Sunday, October 21, 2007

The Sincerest Form Of Flattery

There are greats in the world of model railroading. Some are better well known and some are less well known. Two are John Allen and John Armstrong. Both have designs very worthy of copying in whole or in part. The original Gorre and Daphetid has been copied many times in many scales (I’m even considering it myself) and the Timesaver switching game is everywhere in many variations. John Armstrong’s Candaigua Southern, quite the signature rail road and his many writings on model railroad design have far reaching effects throughout the hobby. Both have plans published in Linn H. Westcott’s “101 Track Plans for Model Railroaders” including the original G and D plan with a turntable the paradigm breaking Quachita and Ozark which is a clever rearrangement of standard four by eight beginner layout to a one foot wide seven by ten foot doughnut of a shelf plus a ten foot yard section, absolutely brilliant. So, to all of you who are have copied their layout plans, way to honor the legends!
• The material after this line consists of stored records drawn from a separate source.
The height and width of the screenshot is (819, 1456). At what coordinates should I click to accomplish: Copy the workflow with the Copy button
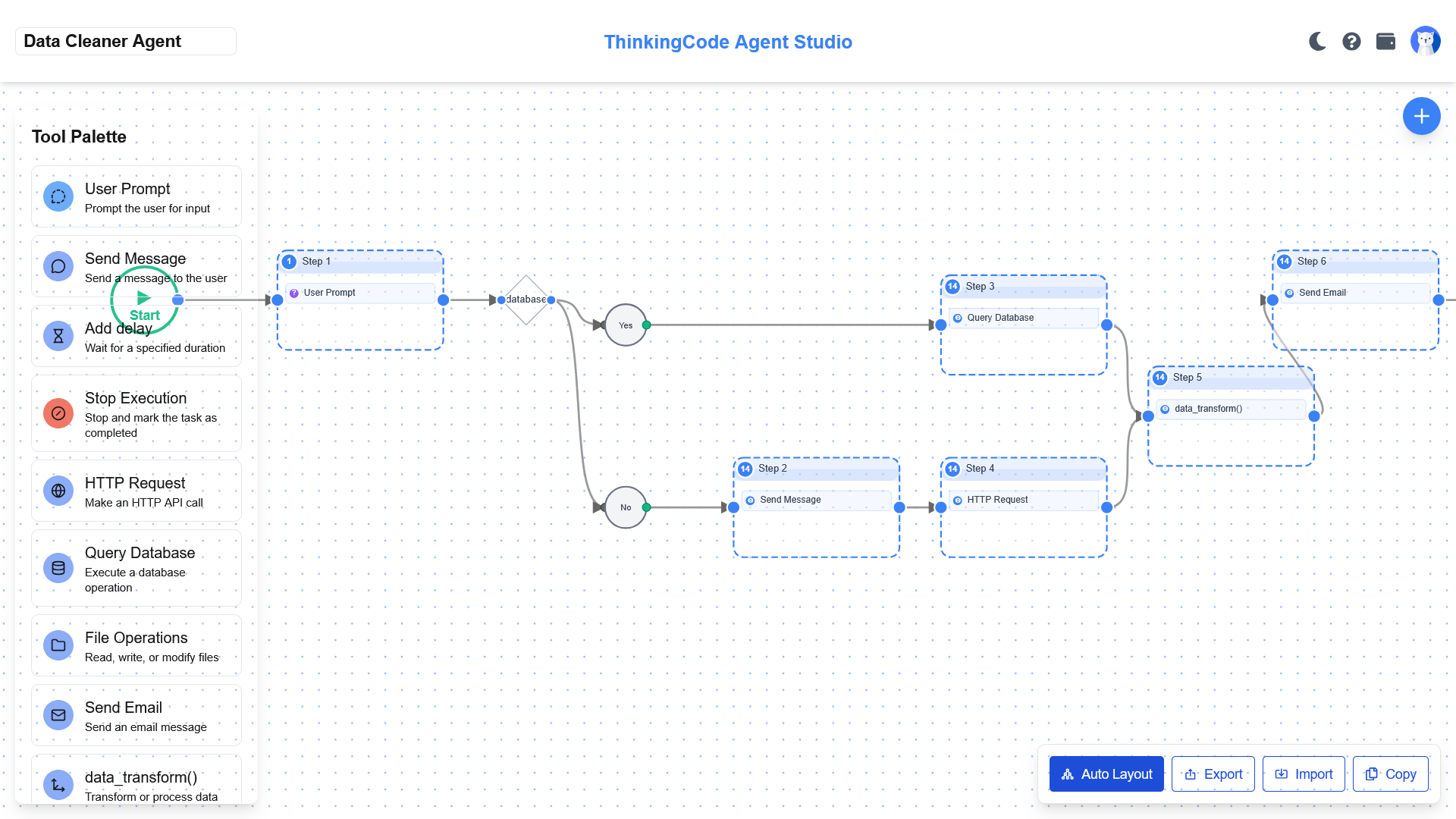[1390, 774]
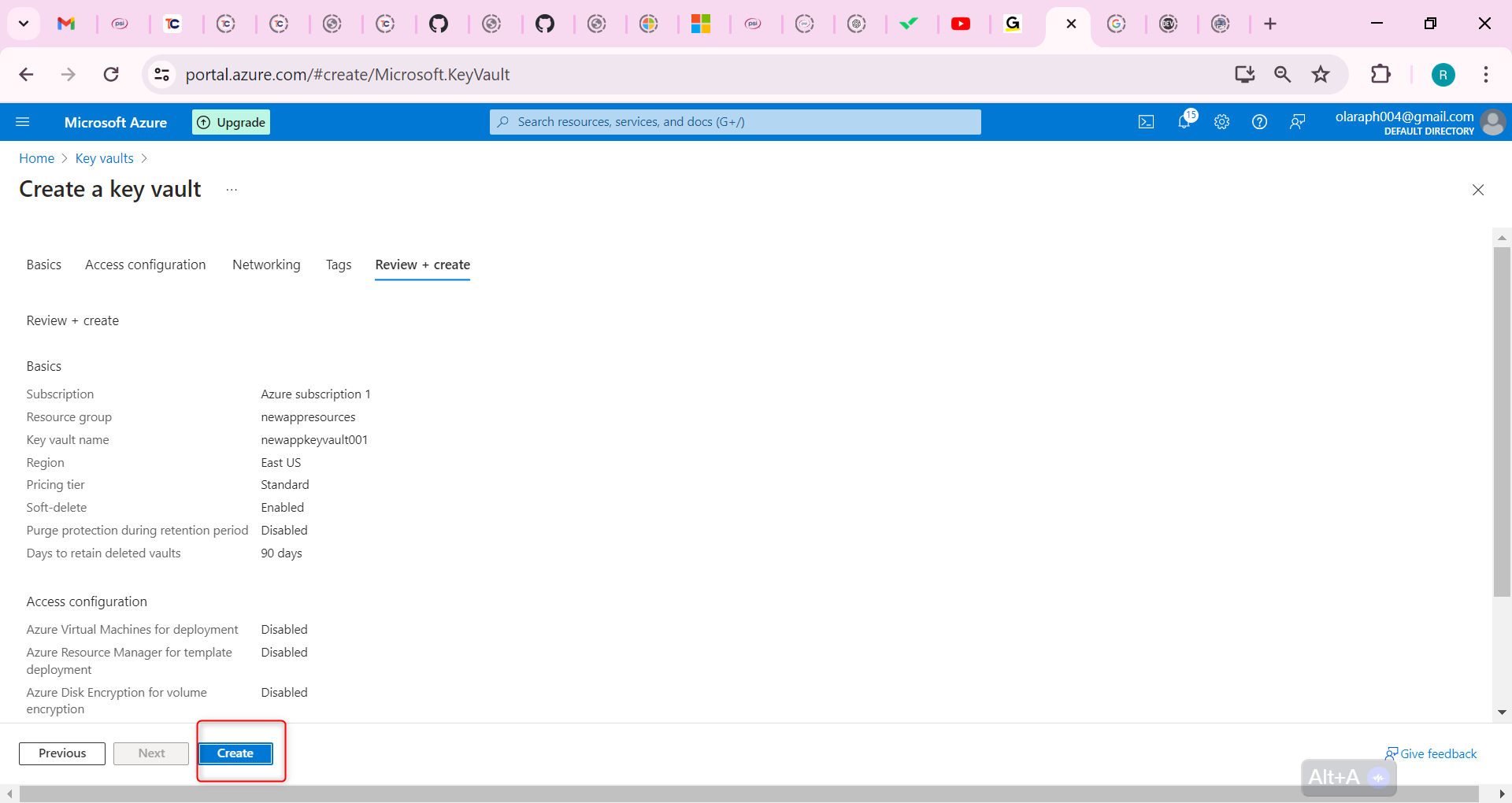Image resolution: width=1512 pixels, height=803 pixels.
Task: Open the browser extensions puzzle icon
Action: (1382, 74)
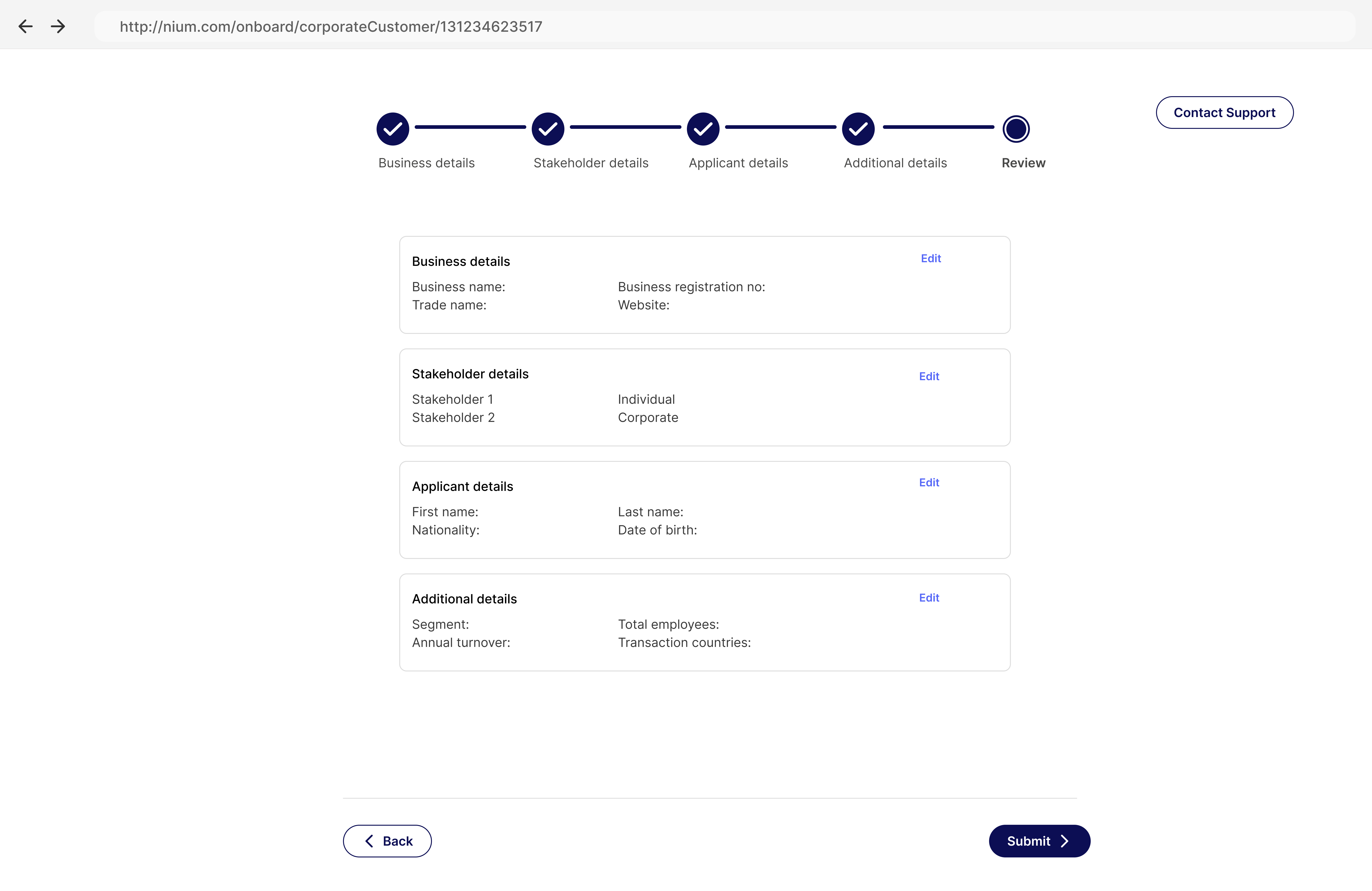Select the Review step label
Viewport: 1372px width, 891px height.
[1023, 163]
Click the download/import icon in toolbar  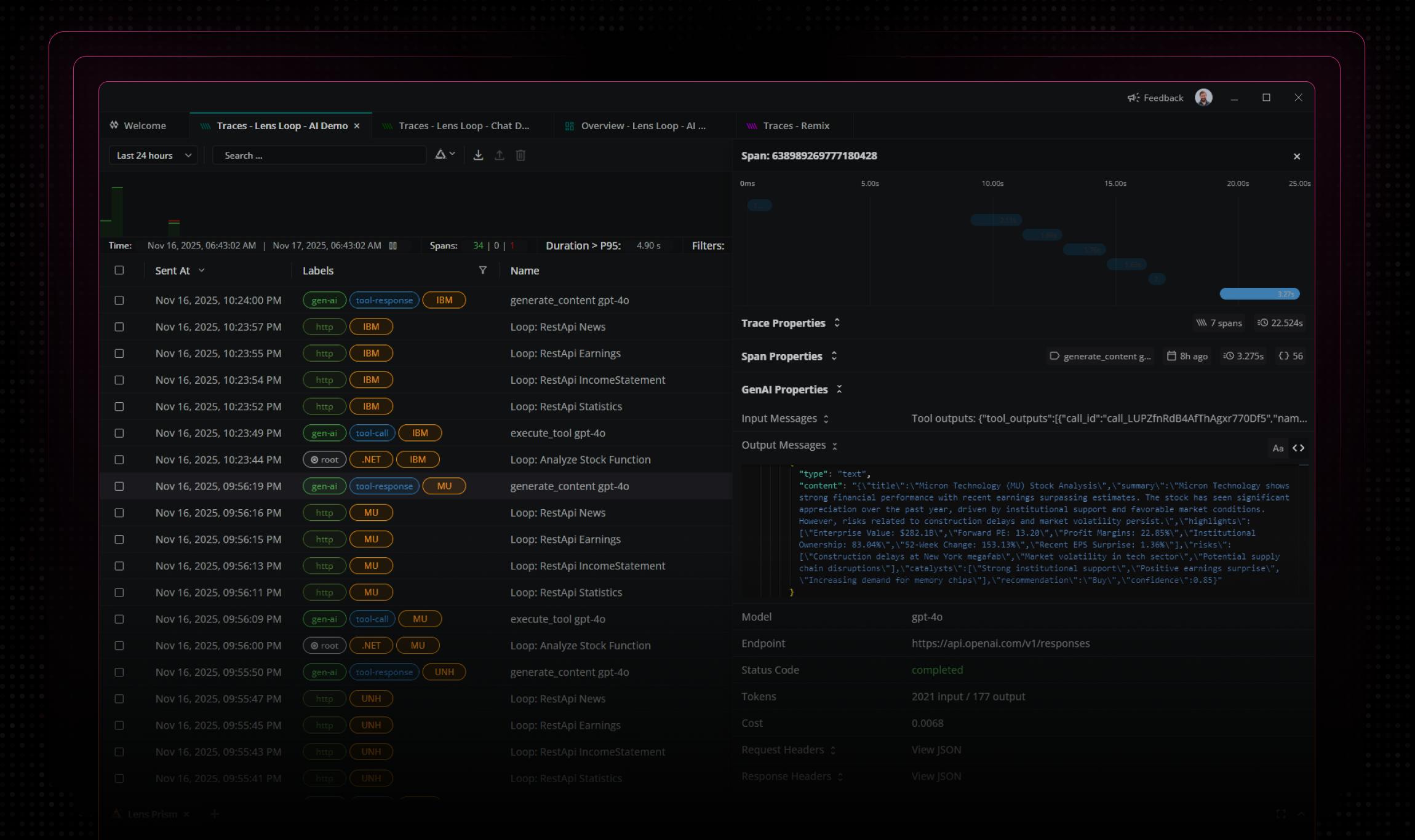(x=478, y=156)
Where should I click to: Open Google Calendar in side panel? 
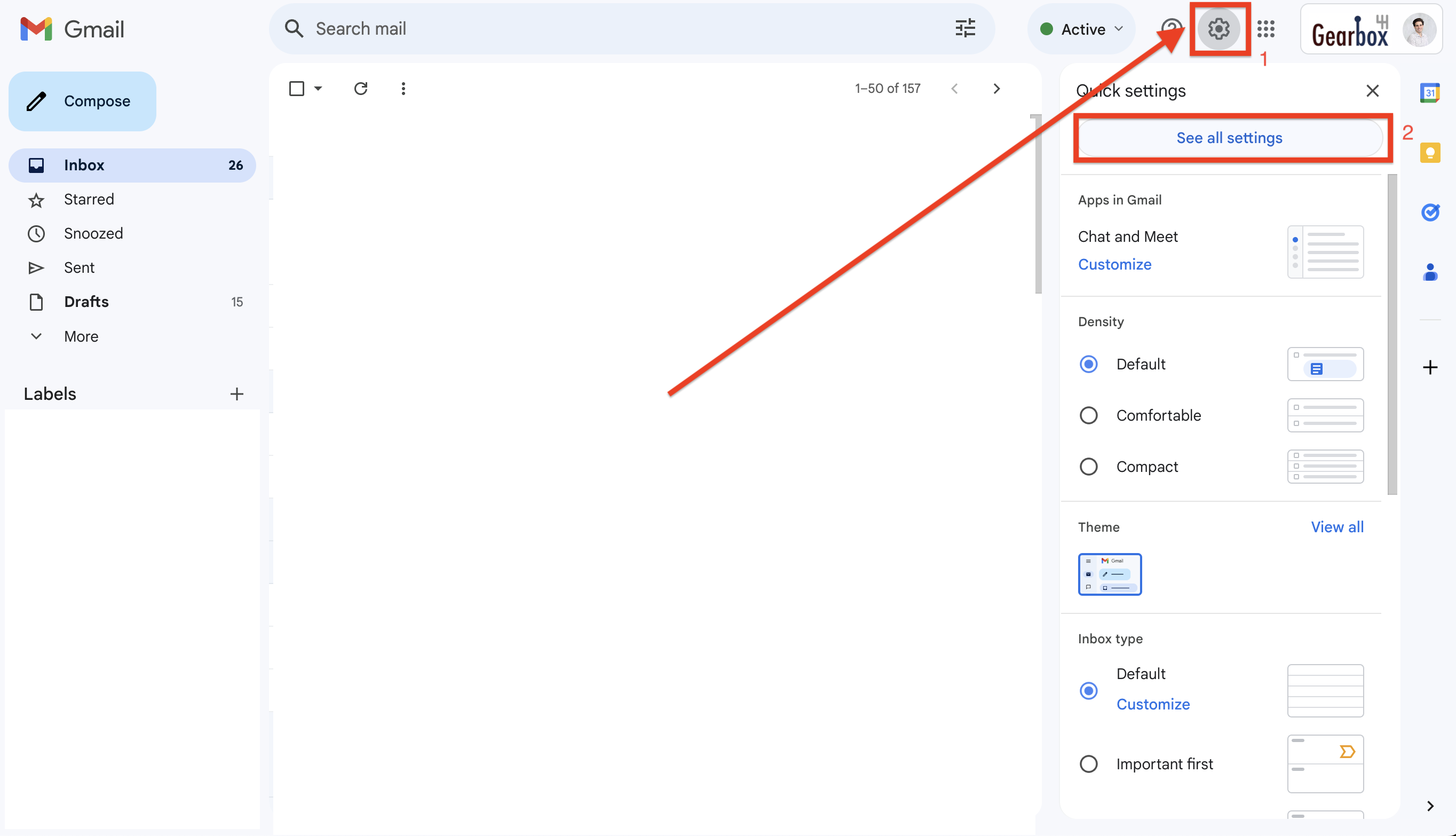click(1430, 92)
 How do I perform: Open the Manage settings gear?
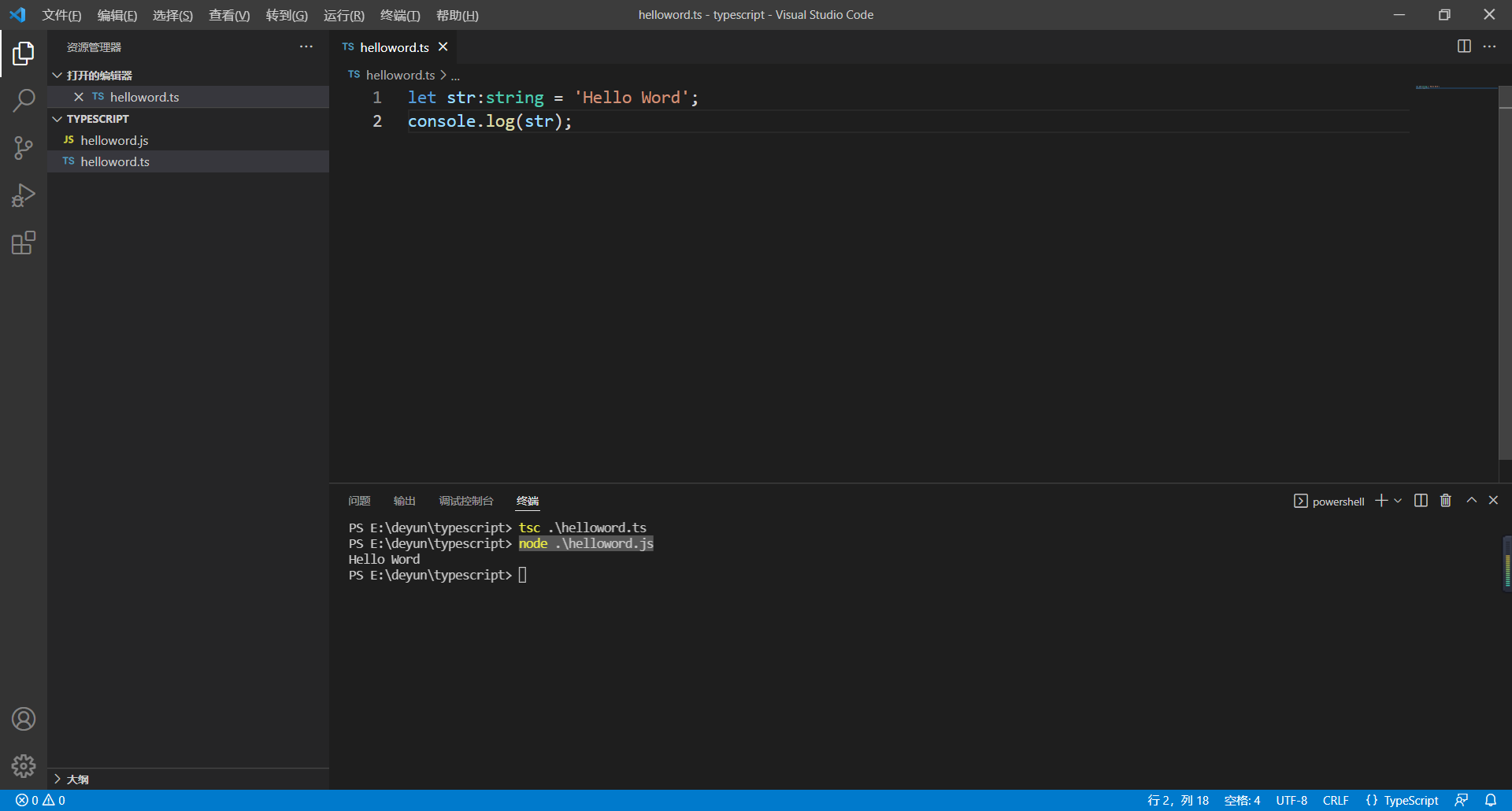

Saturday, October 20, 2007

The Story Begins

This will be about my hobby and my quest to build my model train layout and my studies of prototype or 1:1 scale trains and my 1/87 or HO scale trains. I am a Reading man. That is pronounced like the town in California, Redding, not like the thing you do with a book. I do love to read also. The Reading Railroad, also known as the Reading Company and Reading Lines is one of the four railroads on the original Monopoly boards (as opposed to Star Wars Monopoly, Star Trek Monopoly and all the other versions out there now). The other three railroads are the Pennsylvania Railroad (which had my favorite loco, the GG1), the Baltimore and Ohio Railroad and the "Short Line" which is an abbreviation of the New York Short Line built by the Reading between Philadelphia and New York. Please remember that The Reading was primarily a regional freight hauler whose hub was Reading Pennsylvania even though the offices eventually moved to Philadelphia when Reading Terminal was built.

My focus is the Reading's Wilmington and Northern Branch in the 1950's with some leeway in either direction for various personal reasons (mostly I would like to run what I would like to run or keep certain freight and passenger operations after they would otherwise have ceased.) I chose Wilmington because of the Wilmington Pigeon Point Carfloat operation serving duPont and Carney's Point through Deepwater in southern New Jersey .

I am afraid that this will not be the most organized post as I still need to figure some thing out about how I want to do this.